Film Religi Ayat-Ayat Cinta dan Dampak Setelah Kemunculannya
Oleh: Latifah Hardiyatni
Pada tahun 2008, tepatnya tanggal 28 Februari 2008 MD Pictures menayangkan perdana film bioskop yang berjudul Ayat-Ayat Cinta. Film yang disutradarai Hanung Bramantyo ini seakan memberi nafas baru dalam dunia perfilman Indonesia modern.
Terbukti dengan banyaknya penonton yang antusias untuk menyaksikan film ini di bioskop. Hingga film ini mendapat penghargaan dari Museum Rekor Indonesia (MURI) dengan jumlah penonton lebih dari 3,6 juta lebih.
Film yang diadaptasi dari novel karya Habiburrahman El Shirazy ini menyabet berbagai penghargaan dalam Festival Film Bandung antara lain: Film bioskop terpuji, Sutradara terpuji film bioskop, aktor terpuji, penata musik terpuji, dan penata artistik terpuji. Tak hanya itu, film Ayat-Ayat Cinta juga mendapat penghargaan dari Festival Film Indonesia sebagai Pemeran pendukung pria terbaik.
Tak hanya menyajikan cerita yang menarik, menyentuh, berbobot, tapi juga menyentil perilaku-perilaku manusia hingga dapat diambil hikmahnya dan diteladani untuk kehidupan sehari-hari.
Hal ini berimbas pada dunia sineas Indonesia yang setiap tahun membuat film-film dengan nafas serupa. Dengan alur dan konflik yang berbeda dan masih seputar agama atau religi film-film yang setiap tahunnya ada saja yang diluncurkan hingga kini jumlahnya lebih dari 40 itu sukses menyita perhatian masyarakat.

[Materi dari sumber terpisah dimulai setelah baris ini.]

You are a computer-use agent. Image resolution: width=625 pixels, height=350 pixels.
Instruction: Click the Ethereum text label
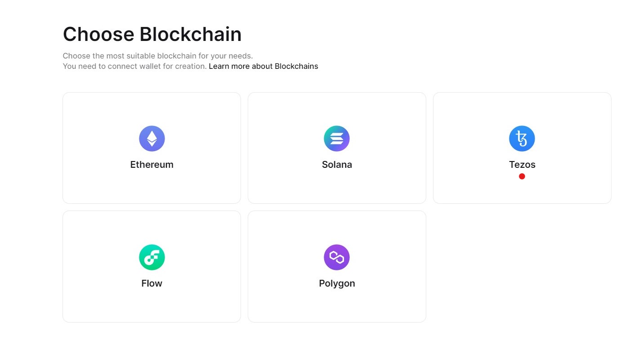pyautogui.click(x=152, y=165)
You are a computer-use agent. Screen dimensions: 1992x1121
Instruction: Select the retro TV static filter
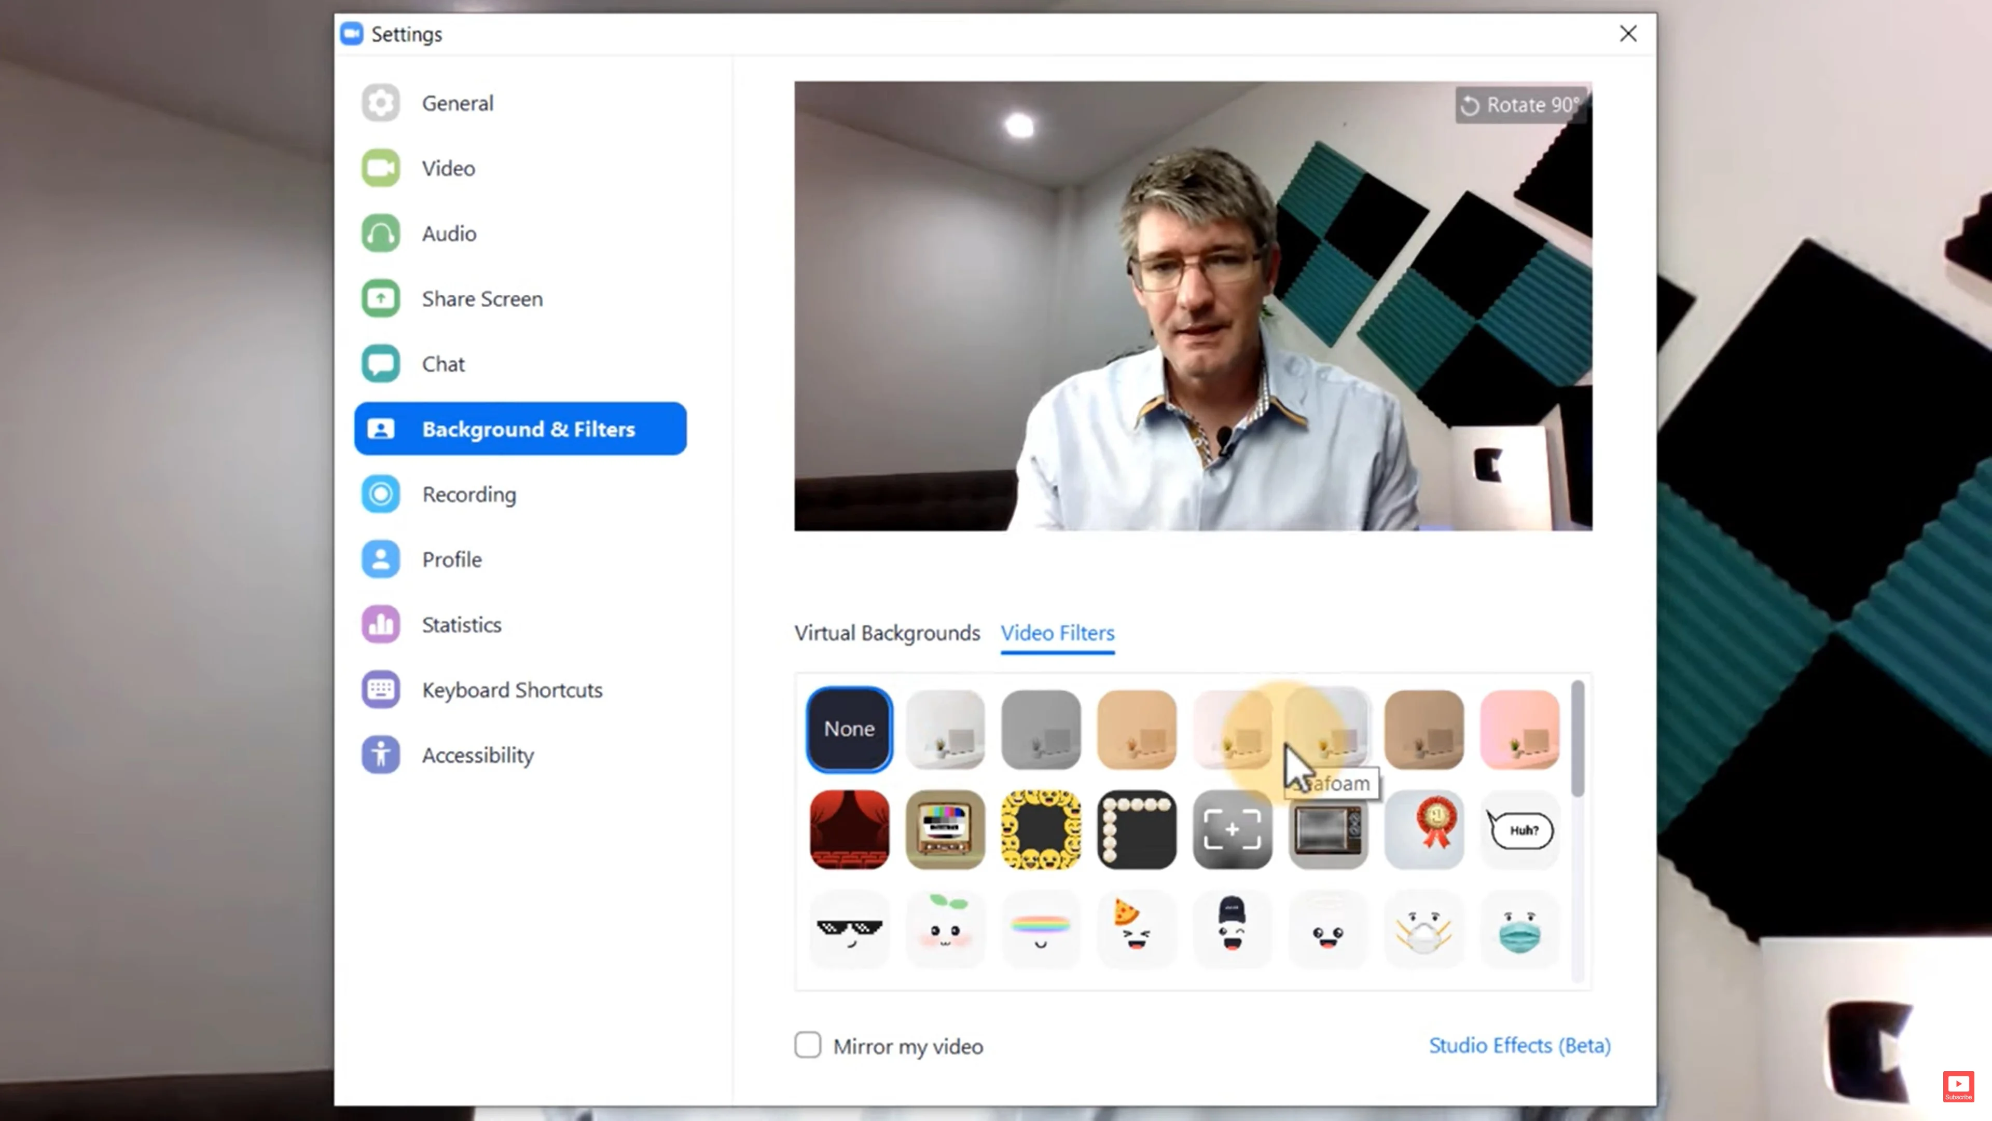click(944, 829)
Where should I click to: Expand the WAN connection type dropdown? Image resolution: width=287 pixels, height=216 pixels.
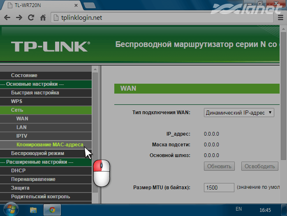pos(239,112)
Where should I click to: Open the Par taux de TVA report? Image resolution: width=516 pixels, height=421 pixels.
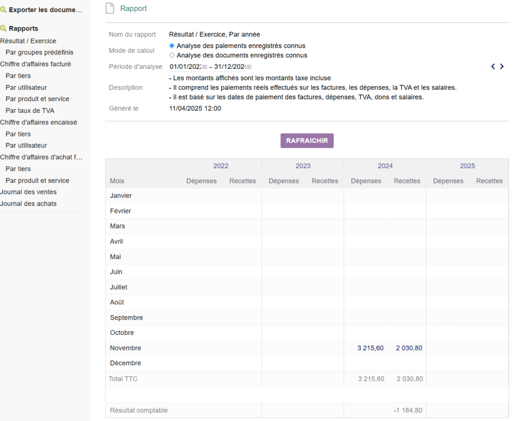point(30,110)
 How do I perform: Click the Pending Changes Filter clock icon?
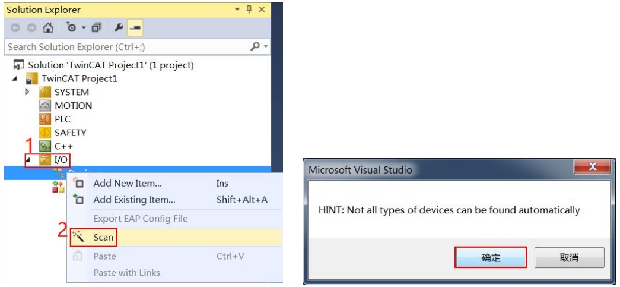70,28
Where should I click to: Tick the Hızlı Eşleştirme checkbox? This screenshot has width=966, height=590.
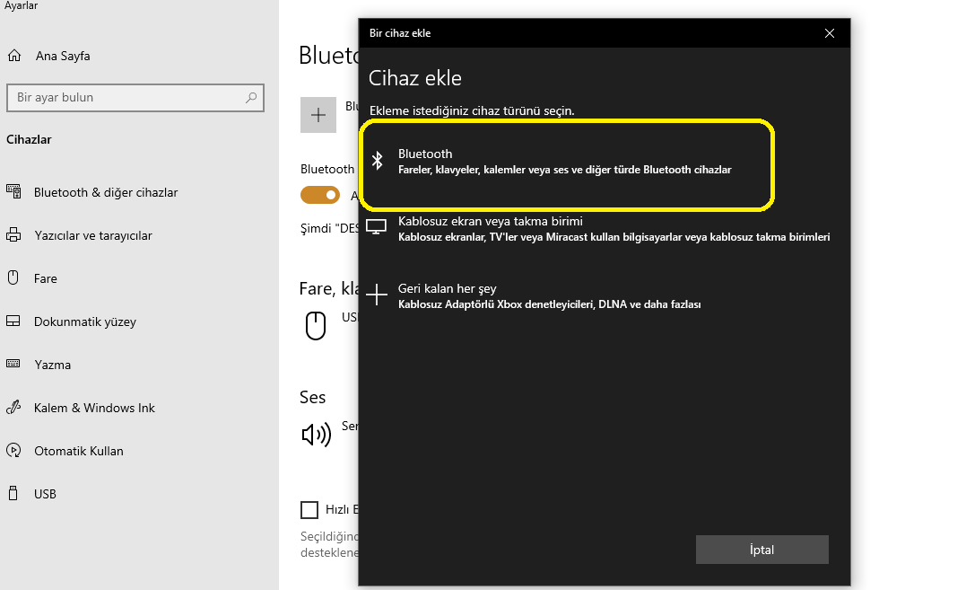click(x=309, y=510)
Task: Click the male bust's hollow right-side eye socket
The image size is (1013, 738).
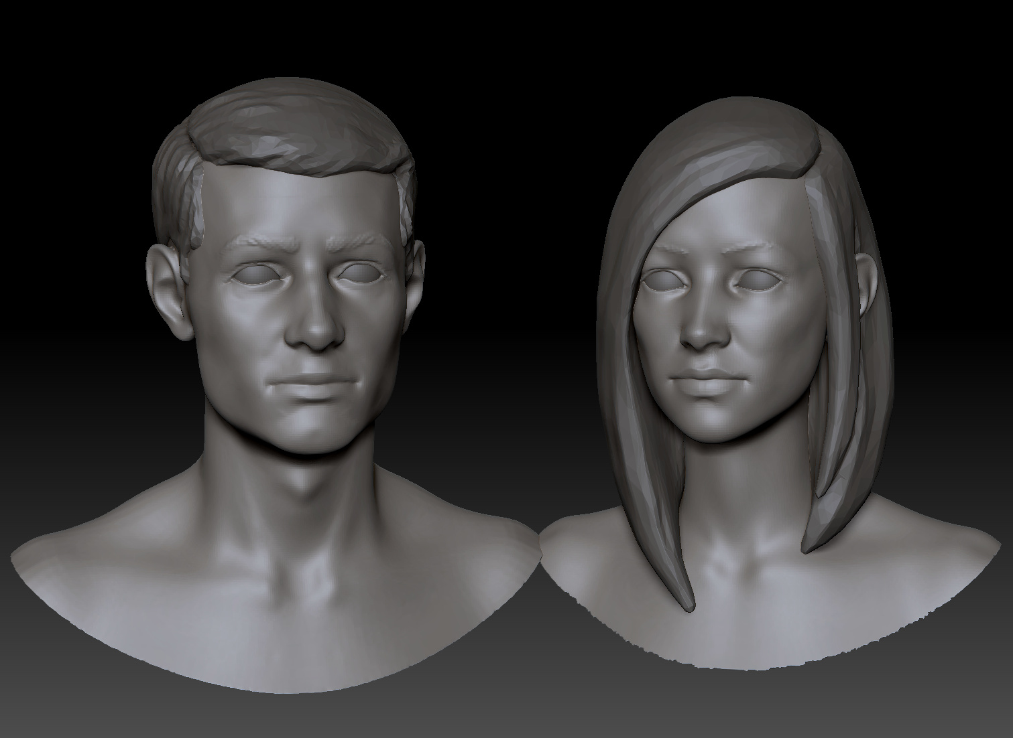Action: [361, 273]
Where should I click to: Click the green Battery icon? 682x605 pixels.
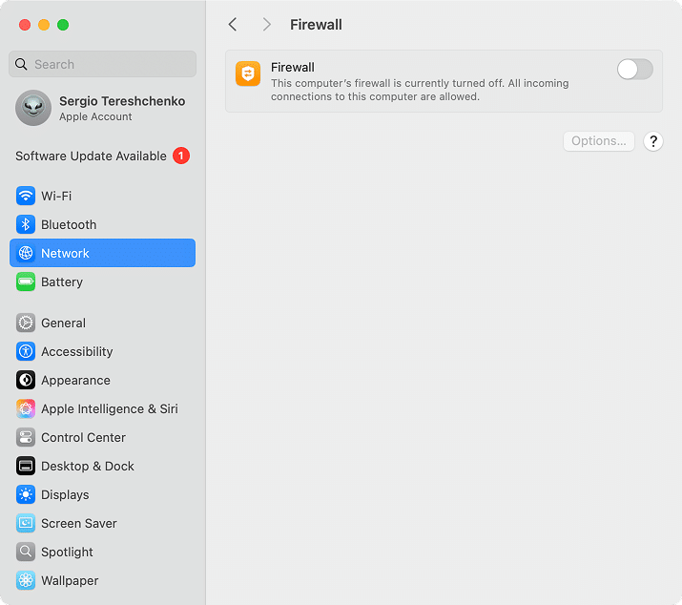pos(26,282)
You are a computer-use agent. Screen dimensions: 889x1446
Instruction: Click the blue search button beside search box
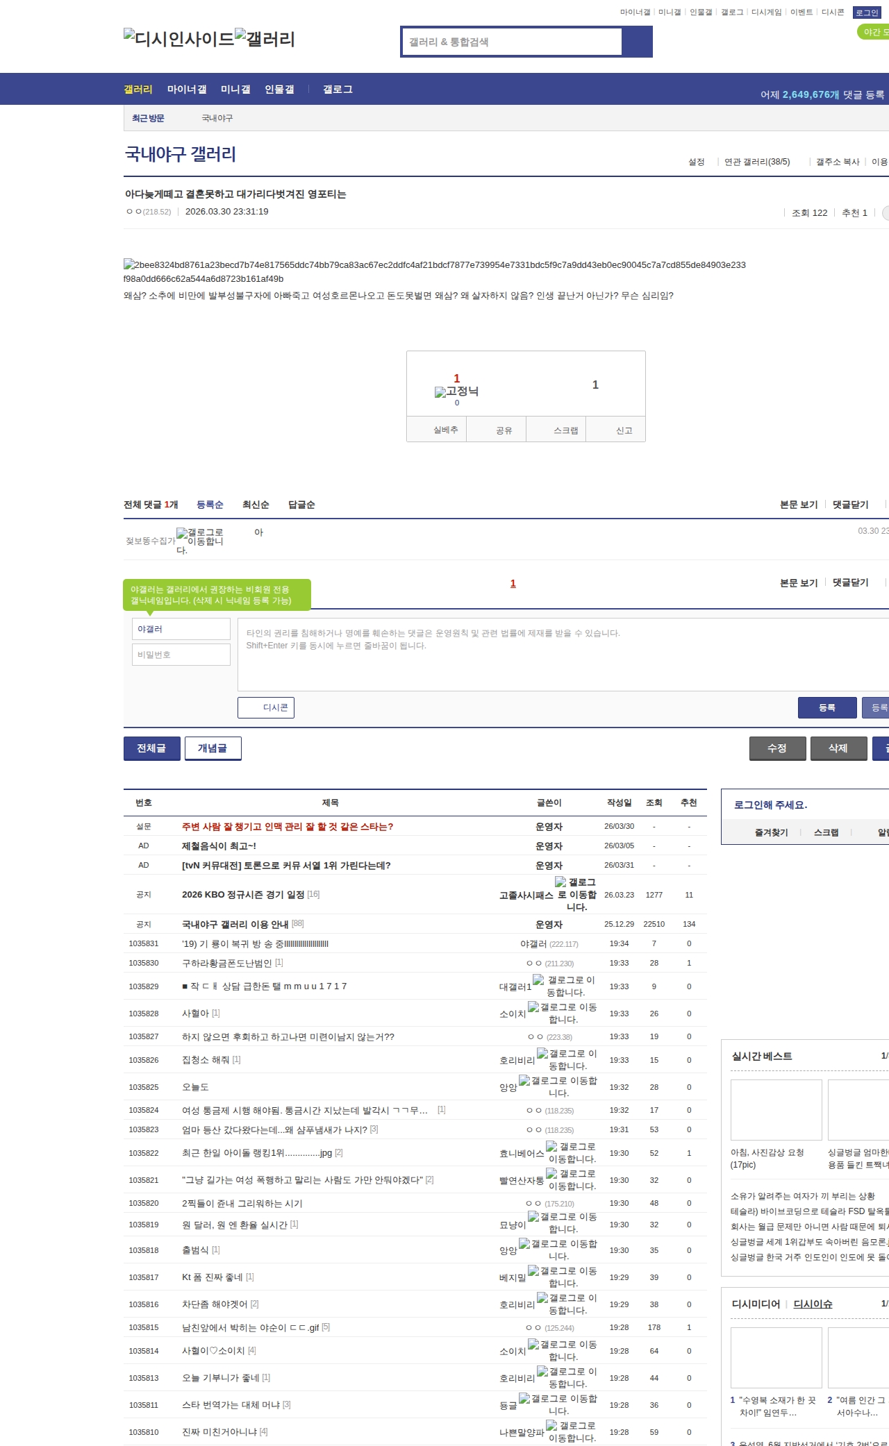point(637,42)
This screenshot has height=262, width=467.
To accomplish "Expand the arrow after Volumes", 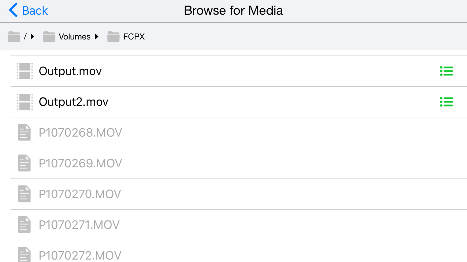I will pyautogui.click(x=97, y=36).
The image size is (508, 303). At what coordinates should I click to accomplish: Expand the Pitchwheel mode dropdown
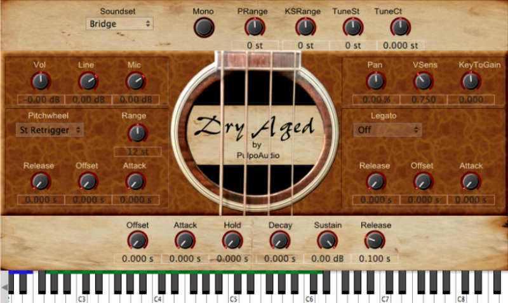coord(50,130)
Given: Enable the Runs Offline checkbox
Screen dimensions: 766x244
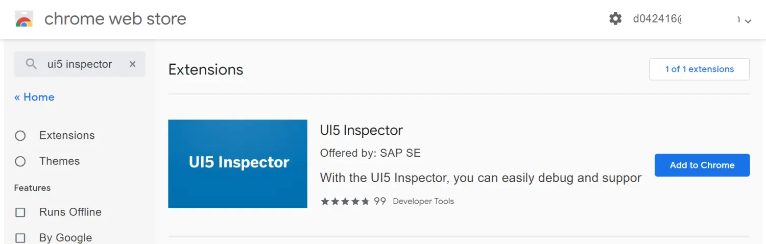Looking at the screenshot, I should click(20, 212).
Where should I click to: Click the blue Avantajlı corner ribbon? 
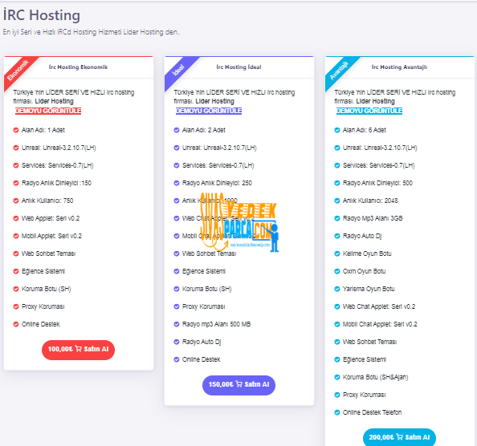(x=339, y=70)
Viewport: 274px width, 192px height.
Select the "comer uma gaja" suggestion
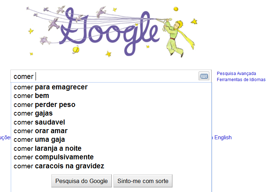click(x=40, y=140)
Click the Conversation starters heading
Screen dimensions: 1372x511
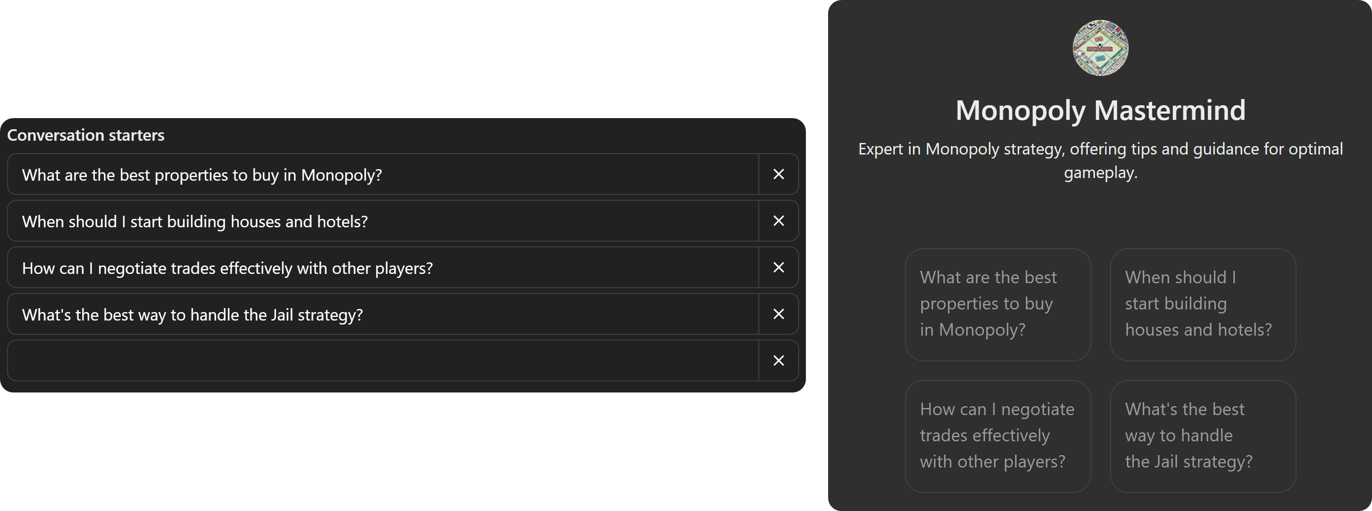tap(86, 135)
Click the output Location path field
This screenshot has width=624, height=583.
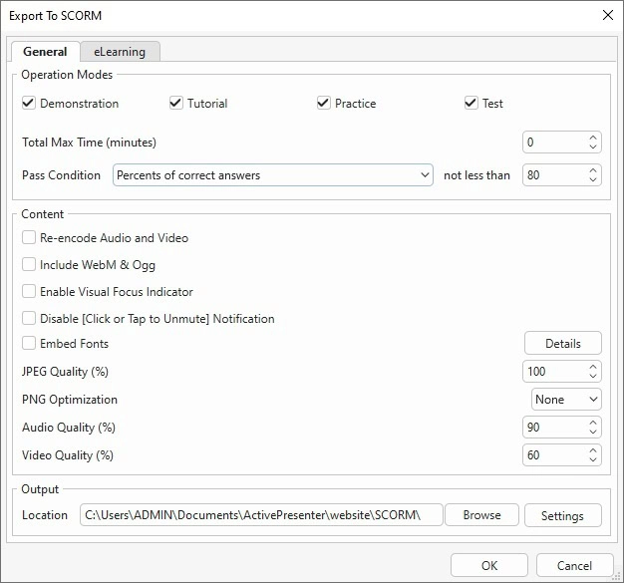click(261, 515)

Sebut saja film Wanita Berkalung Surban, Ketika Cinta Bertasbih, dan Ketika Cinta Bertasbih 2 yang tayang perdana pada tahun 2009. Di Bawah Lindungan Ka'bah yang tayang perdana pada tahun 2011. Serta sederet film religi lainnya yang bermunculan setiap tahunnya.
Menariknya dari berbagai film religi yang ada, banyak yang diadaptasi dari novel-novel karya novelis ternama di Indonesia. Seperti Ayat-Ayat Cinta, Ketika Cinta Bertasbih yang diadaptasi dari novel karya Habiburrahman El Shirazy. Di Bawah Lindungan Ka'bah yang diadaptasi dari novel karya Buya Hamka. 99 Cayaha Di Langit Eropa yang diadaptasi dari novel karya Hanum Salsabiela dan Ranga Almahendra. Negeri 5 Menara yang diadaptasi dari novel karya A. Fuadi, serta Assalamualaikum Beijing dan Surga yang Tak Dirindukan yang diadaptasi dari novel karya Bunda Asma Nadia.
Banyaknya film religi yang diangkat dari novel membuat para penulis Indonesia berlomba-lomba membuat karya serupa. Tak hanya mendokumentasikan karyanya dengan membuat buku cetak, banyak penulis yang juga mengunggah tulisan mereka dalam platform-platform kepenulisan baik yang berbayar maupun yang gratis.
Tentu saja hal ini menjadi sesuatu yang baik sebab para pencinta baca bisa dengan mudah mencari bahan bacaan yang bernilai religi. Yang tak hanya membahas soal asmara dan lika-liku kehidupan, tapi ada sentilan-sentilan hukum agama dalam cerita religi.
Sayangnya, dari sekian banyak cerita religi yang bertebaran dalam platform-platform online maupun offline banyak yang menyajikan adengan dewasa secara detail. Tentu saja hal ini sudah melenceng sangat jauh dari konteks cerita religi.
Ada baiknya cerita religi makin mengedepankan bobot ilmu keagamaan dalam cerita dan tak hanya sekadar selimut yang membalut kisah asmara. Sehingga tak ada kesalahpahaman dalam masyarakat yang bersumber dari cerita-cerita berlabel "religi". Hal ini juga akan berdampak berkesinambungan pada film yang nantinya akan diadaptasi dari novel yang kian berkualitas.